Toby Hopkins, Wandsworth Cyclists
In lockdown, in Robert's latest campaign to help Wandsworth schools roll out school streets, I bumped into him as I was arriving at my local school one early morning. Robert had spent weeks walking all over the borough to visit more than a dozen schools, meeting the staff and volunteers - but within a couple of minutes he had made me feel really important and special for just managing to volunteer a little at my local one.
When he gave me his smile and his encompassing, invigorating laugh, restraining himself from a hearty handshake - having not seen them since before lockdown, they were a massive lift, a reaffirmation of humanity as much as of campaigning purpose.
I said I'd email my fellow volunteers with the news and request he passed on. "Call them," he told me, earnestly. "This is important enough, man, you know what people are like, make sure you speak to them."
Margo Turner, Principal Transport Planner serving Richmond and Wandsworth Councils
Robert was a key stakeholder in many of the walking and cycling projects with Wandsworth Council over the last few years as part of his work with Living Streets. He was part of our Healthy Streets Forum, was on our working group for the development of the Wandsworth Walking and Cycling Strategy and gave up many hours of his time to traipse up and down Wandsworth’s streets with both myself and other officers, providing constructive ideas for how we can improve our neighbourhoods. We will very much miss working with him, both for his local knowledge and his charm.
Nicola Grant, Executive Director, Positively Putney
Robert had a sensible approach to improving infrastructure for walking and cycling which was refreshing and made working with him easy. He was also a kind person and he will be greatly missed for his positive input in meetings.
Sarah Williams, former London Campaigns Manager, Living Streets
Working with Robert was always a pleasure. Someone with a heartfelt belief in the power of community to make a positive difference to the world. A pragmatist with a great sense of humour. My condolences go to his family. I am sure they are proud of a man with a life filled with value.

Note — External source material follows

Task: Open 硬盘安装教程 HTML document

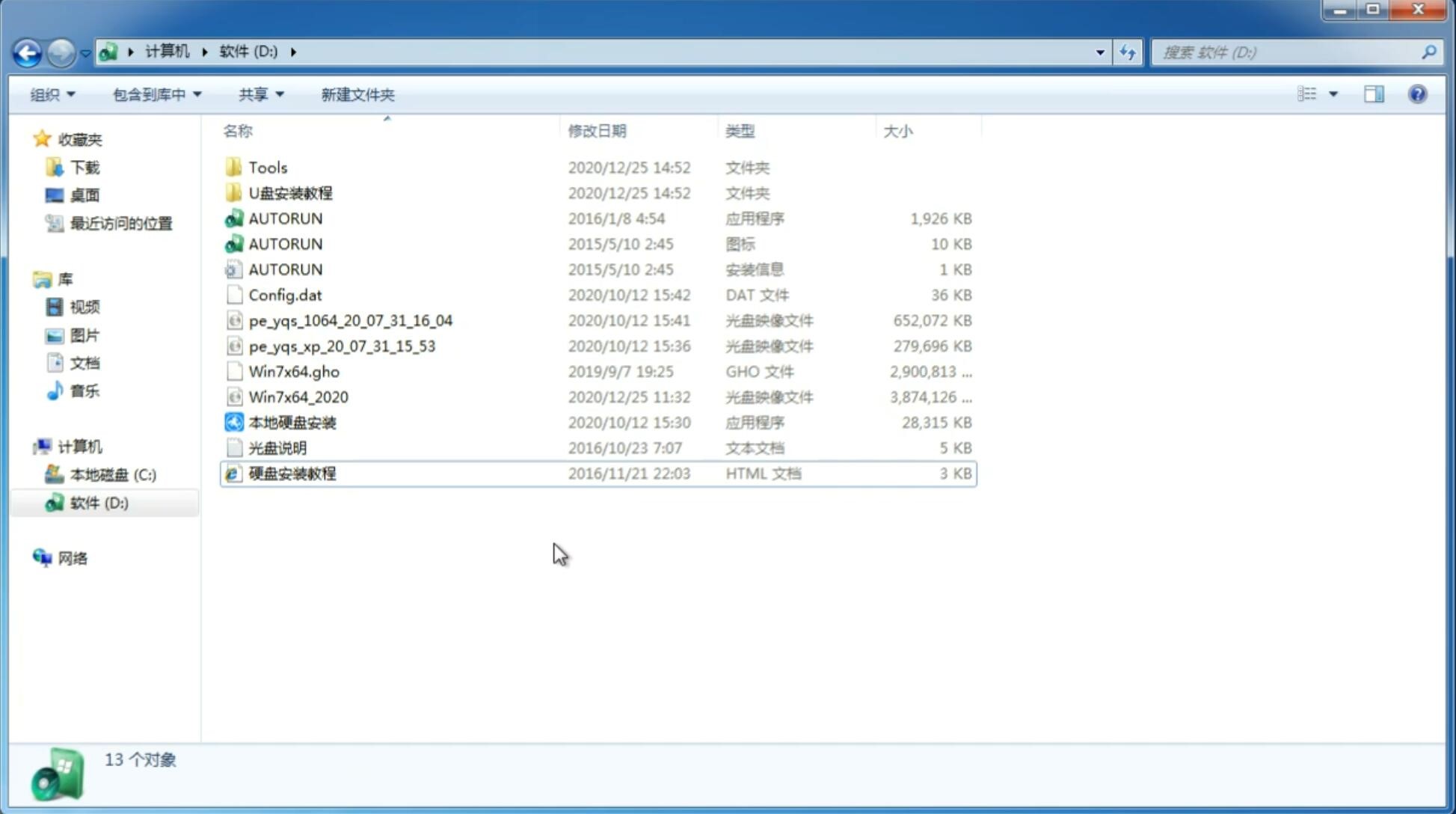Action: point(292,473)
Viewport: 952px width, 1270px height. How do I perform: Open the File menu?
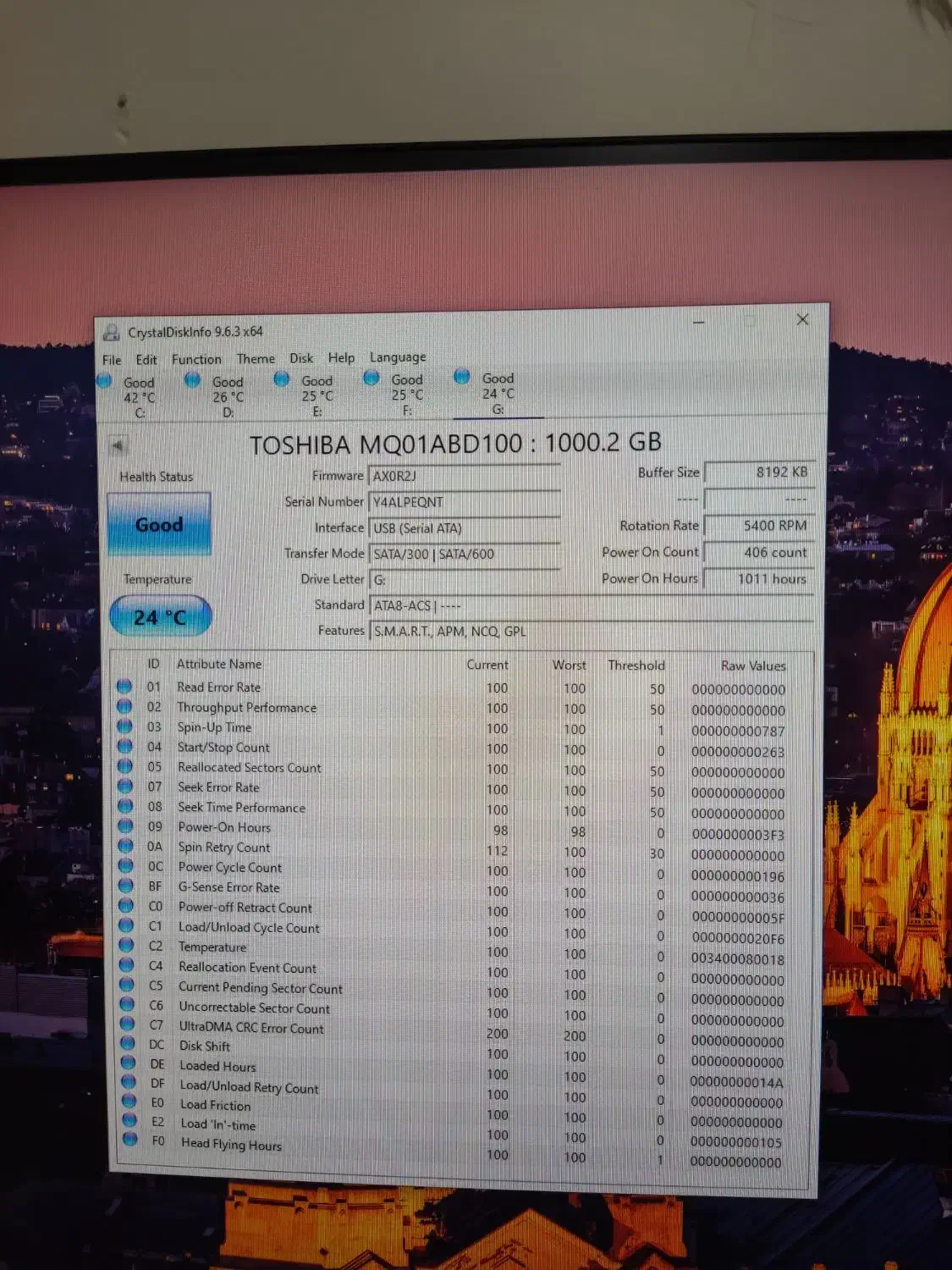pos(112,360)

Fleur Anderson, MP for Putney & Roehampton
Robert was a wonderful campaigner and a leader in achieving the 20mph speed limit amongst many other changes to our streets. He was always so charmingly forceful, warm, endlessly positive and a pleasure to be with.
Mike Grahn, Crossings campaigner London Living Streets
I shall always remember Robert as a steadfast friend – unfailingly optimistic and indefatigable in making things happen. An enduring memory is of the way he’d laugh and punch me on the arm when we’d come up with some devious new way to persuade the authorities to act.

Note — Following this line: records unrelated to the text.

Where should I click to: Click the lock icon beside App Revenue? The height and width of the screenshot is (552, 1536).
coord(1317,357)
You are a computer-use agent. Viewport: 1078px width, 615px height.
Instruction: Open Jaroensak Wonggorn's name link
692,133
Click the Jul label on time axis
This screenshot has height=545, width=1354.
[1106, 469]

When we had the idea of measuring the impact of shorter pedestrian wait times at ‘green man’ crossings Robert cheerfully took on the task of finding and marshalling dozens of volunteers for 45 survey sessions scattered all over London to interview thousands of crossing users. It was an amazing, herculean task that enabled us to prove that simple improvements can make a real difference for pedestrians. Transport for London are now reviewing every crossing with the aim to reduce wait times.
Will Norman, Mayor’s Walking & Cycling Commissioner
Robert was a passionate and committed campaigner who worked ceaselessly to make London’s streets safer, healthier and more pleasant places for people.

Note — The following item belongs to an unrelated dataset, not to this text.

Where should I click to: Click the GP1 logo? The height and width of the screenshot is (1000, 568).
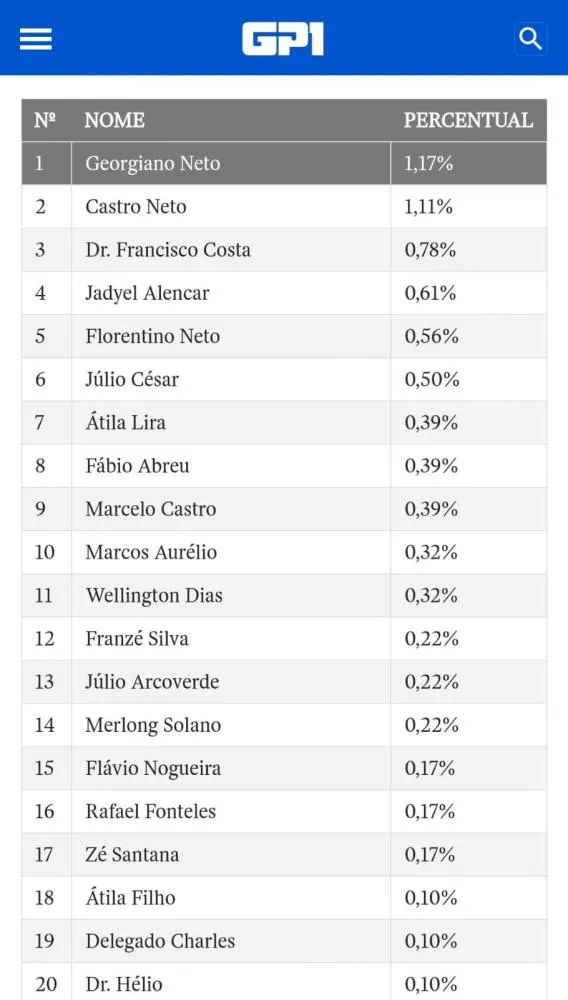[x=283, y=40]
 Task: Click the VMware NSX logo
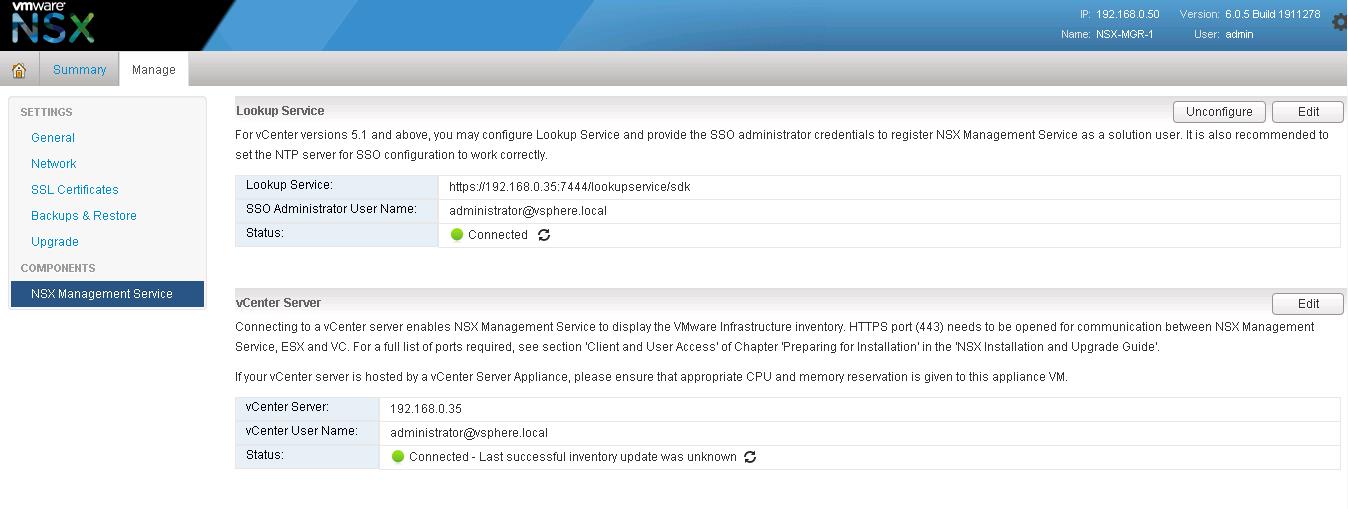pyautogui.click(x=52, y=24)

Robert would regularly write or meet with me to point out things that needed changing, suggesting new ideas and improvements, and was always urging me to deliver schemes faster and better.
But Robert was as charming as he was persistent. The combination of these two attributes made him very hard to say no to. His campaigning worked. Robert, with other members of London Living Streets, collaborated with TfL engineers to improve pedestrian crossing times, saving people thousands of waiting hours and making crossings across the capital safer as result. His push for 20mph streets has now become mainstream, with over half of London’s roads now having these safer speed limits. School streets are now common across the city, enabling thousands more children to walk to school safely, breathing cleaner air.
There is no doubt that London is a better and safer place thanks to Robert Molteno. He was a lovely man; I was honoured to know him and it was a pleasure to work with him. He will be much missed.
Rod King, Founder and Campaign Director for 20’s Plenty For Us
Robert was one of our most amazing campaigners whose influence was not only felt in Wandsworth but across London and beyond.
After forming 20’s Plenty for Wandsworth to join our growing number of campaigns in 2010 he was indefatigable in his support for 20’s Plenty and people friendly streets. In 2017 he and Susie Morrow jointly won our 20’s Plenty Campaigner of the Year Award. And even after Wandsworth went 20, he was working with campaigners and authorities to enable it to work even better in the borough and also across London. I will miss Robert - one of the best of the best of our campaigners.
Dr Rosena Allin-Khan MP, Shadow Cabinet Member for Mental Health, Labour MP for Tooting
Robert was a passionate advocate for communities across Wandsworth. From fighting for the soul of our high streets to making our roads safer for everyone through 20 mph speed limits, Robert's energy and sense of public duty was boundless, and will be sorely missed. My memories of Robert from the Tooting Bec and Broadway Neighbourhood Forum are ones of kindness, generosity, and laughter and it is my sincere belief that these virtues will forever be Robert's legacy.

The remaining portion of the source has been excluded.